• [What is required]: From the line containing "Task: Go to page 3 of users" through the last line below, copy every line exactly, leaving out the pictures.

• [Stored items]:
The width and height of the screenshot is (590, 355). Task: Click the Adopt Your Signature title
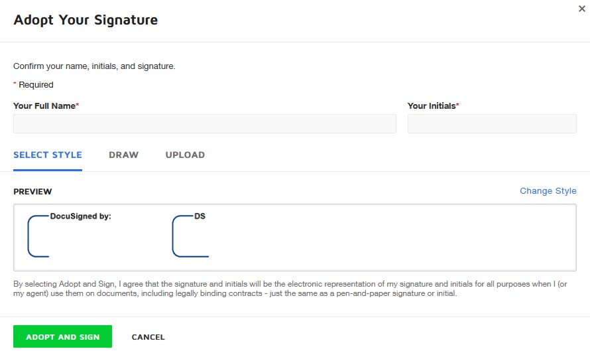click(86, 20)
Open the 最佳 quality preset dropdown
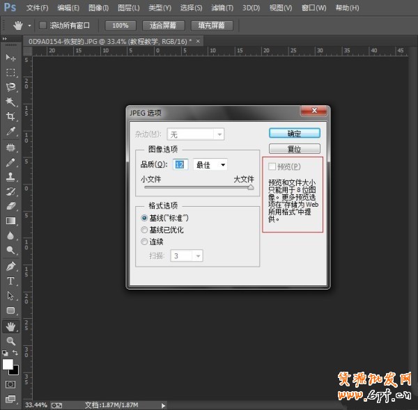The image size is (418, 410). pyautogui.click(x=210, y=165)
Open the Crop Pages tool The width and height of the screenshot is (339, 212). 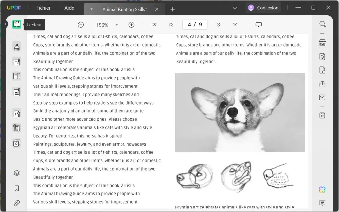tap(17, 128)
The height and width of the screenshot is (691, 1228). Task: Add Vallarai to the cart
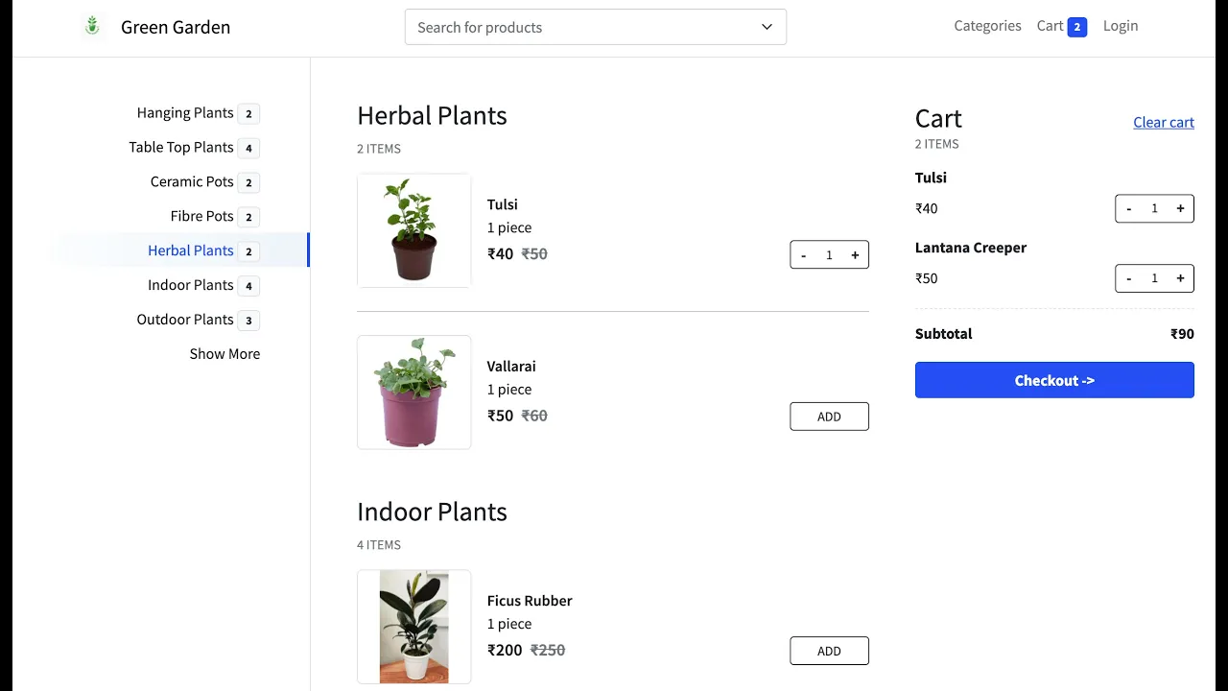829,417
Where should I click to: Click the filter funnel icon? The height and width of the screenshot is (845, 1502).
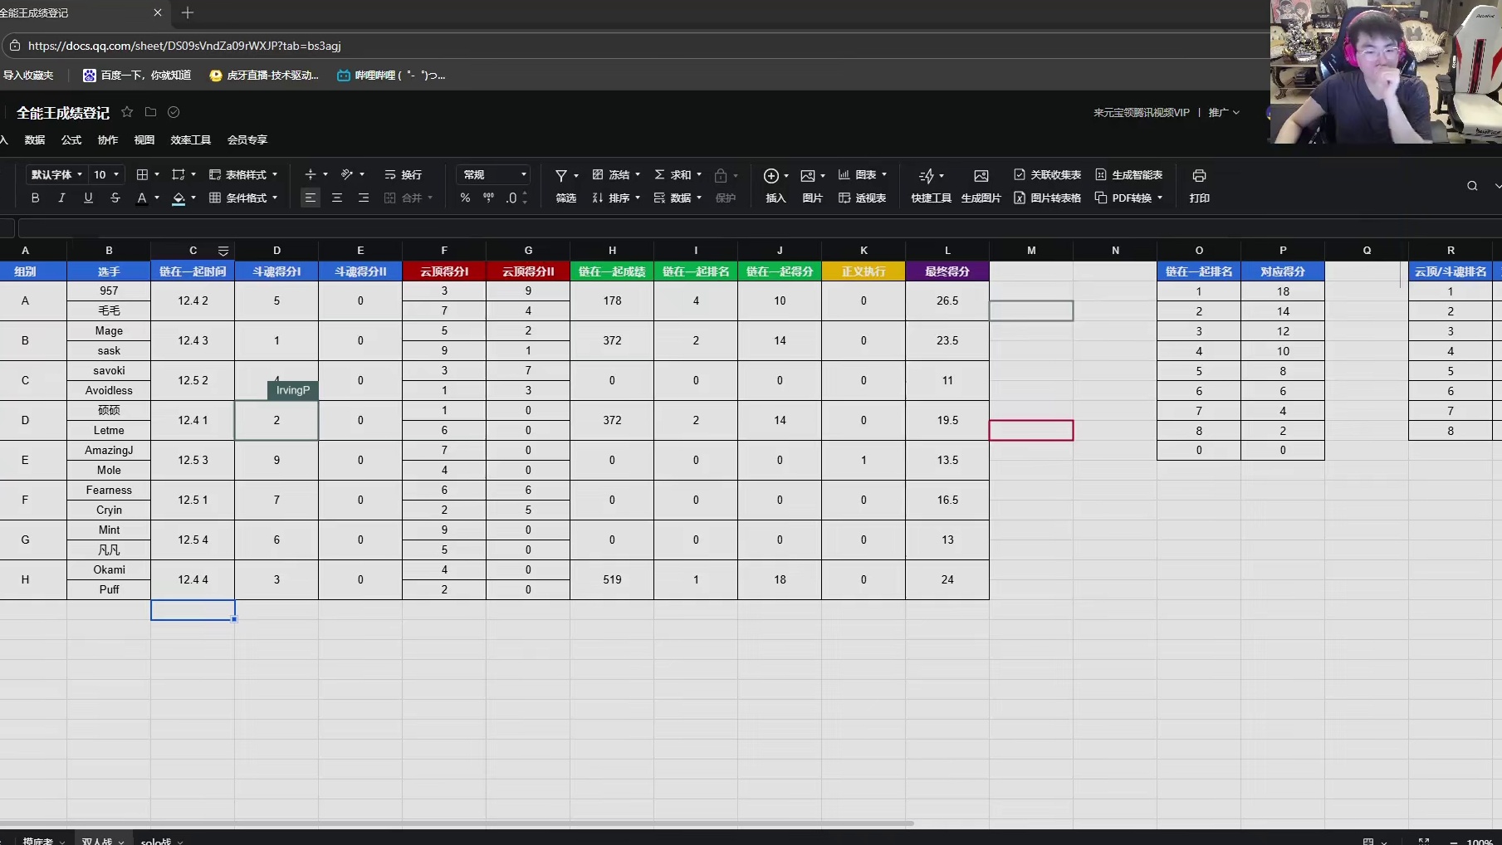coord(561,176)
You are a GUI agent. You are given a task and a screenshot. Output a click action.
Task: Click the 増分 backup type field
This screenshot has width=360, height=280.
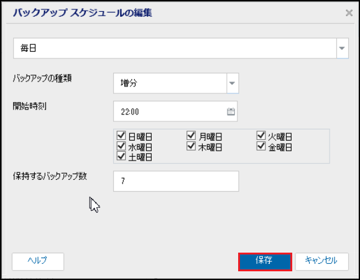pyautogui.click(x=176, y=83)
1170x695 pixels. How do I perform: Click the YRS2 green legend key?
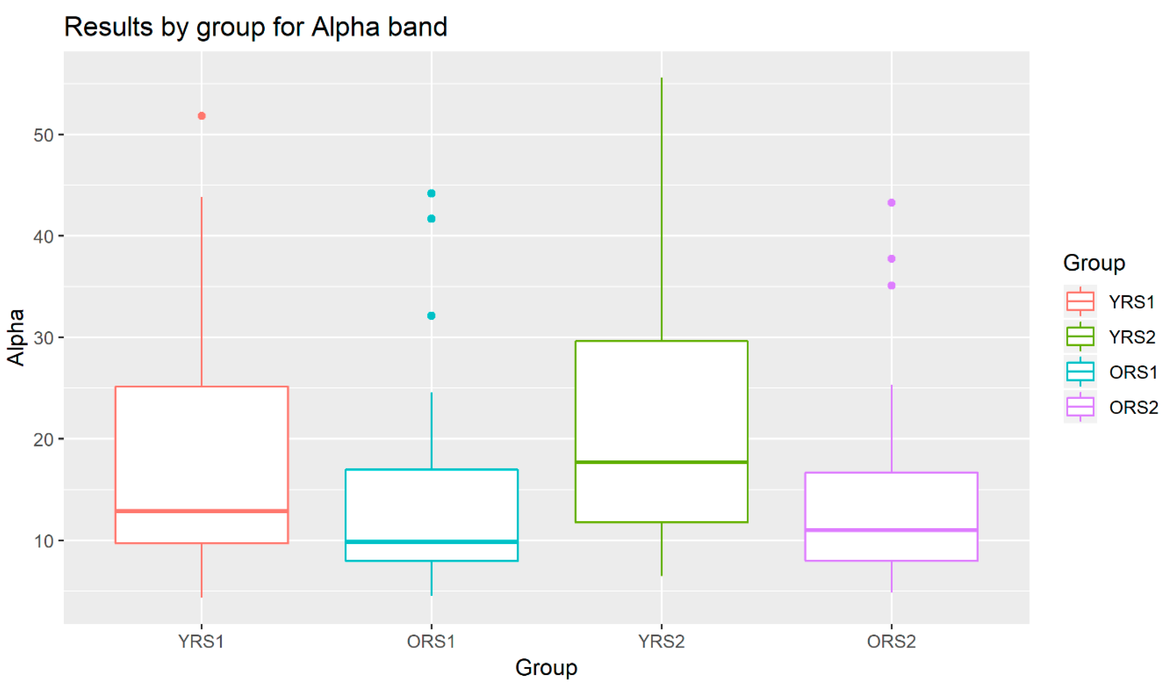[1080, 336]
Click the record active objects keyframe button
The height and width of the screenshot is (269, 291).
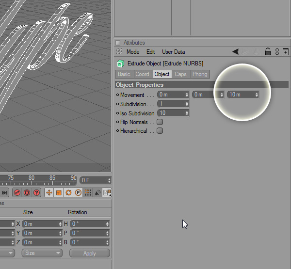coord(17,192)
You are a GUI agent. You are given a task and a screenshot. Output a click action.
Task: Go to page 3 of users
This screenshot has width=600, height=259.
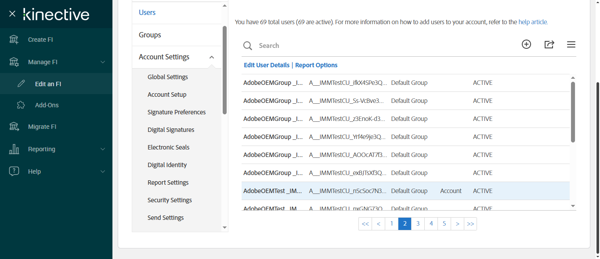pyautogui.click(x=418, y=224)
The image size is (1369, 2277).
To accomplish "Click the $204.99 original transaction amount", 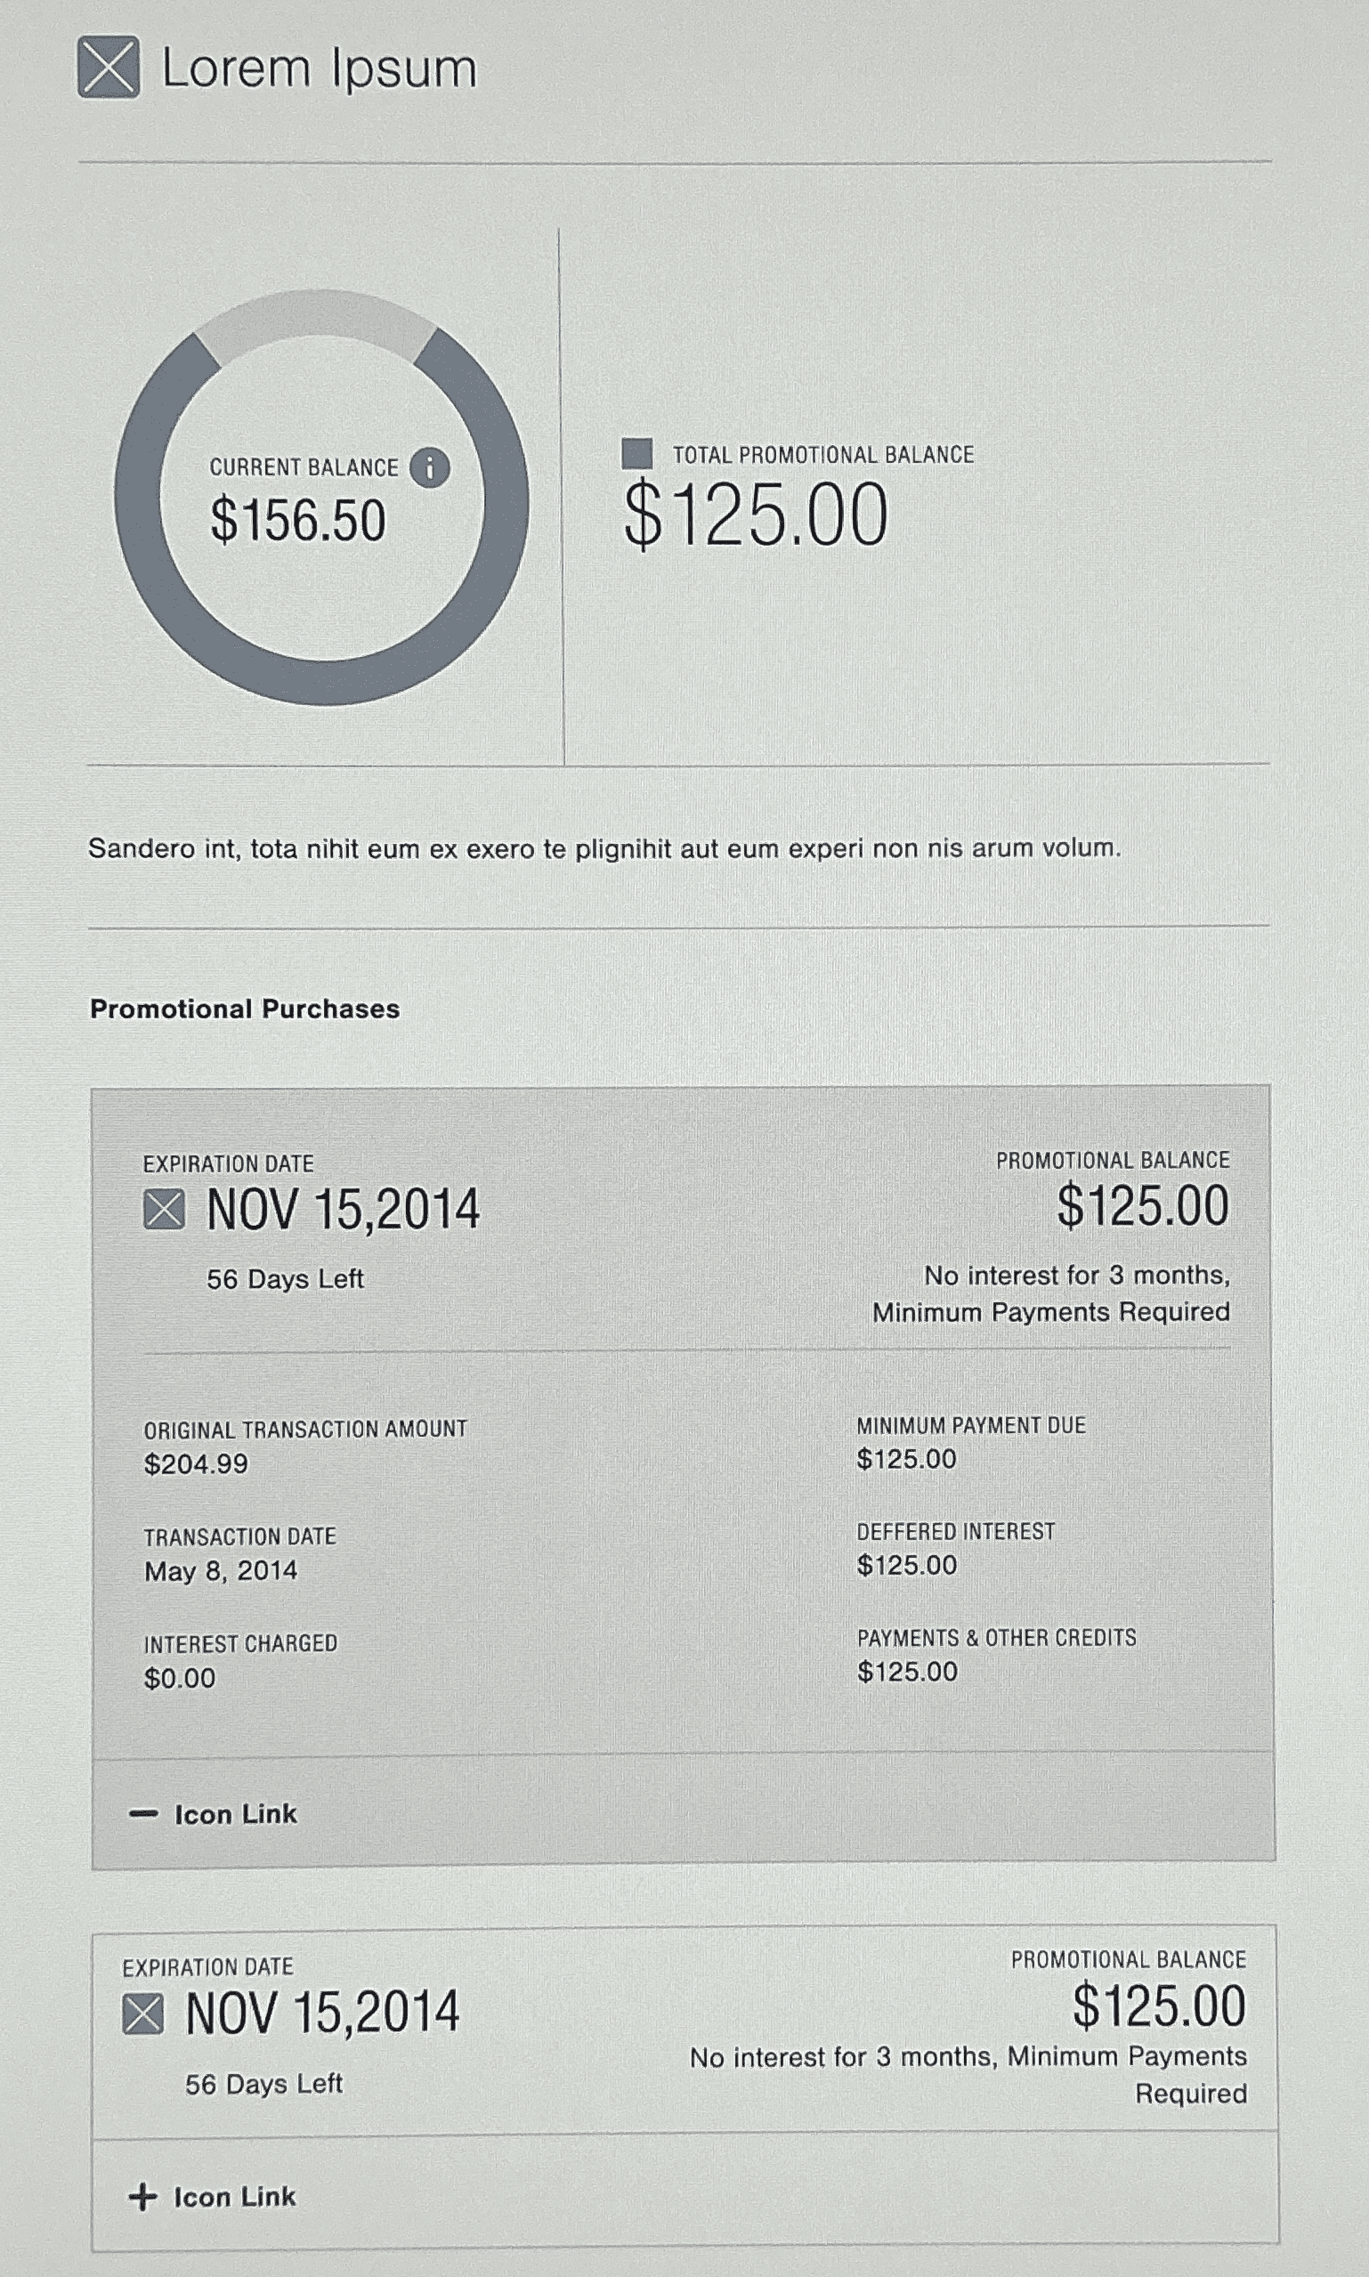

• [Answer to this task]:
Task: Go to page 3 of users
This screenshot has width=600, height=259.
pyautogui.click(x=418, y=224)
The image size is (1369, 2277).
To accomplish "Click the $204.99 original transaction amount", 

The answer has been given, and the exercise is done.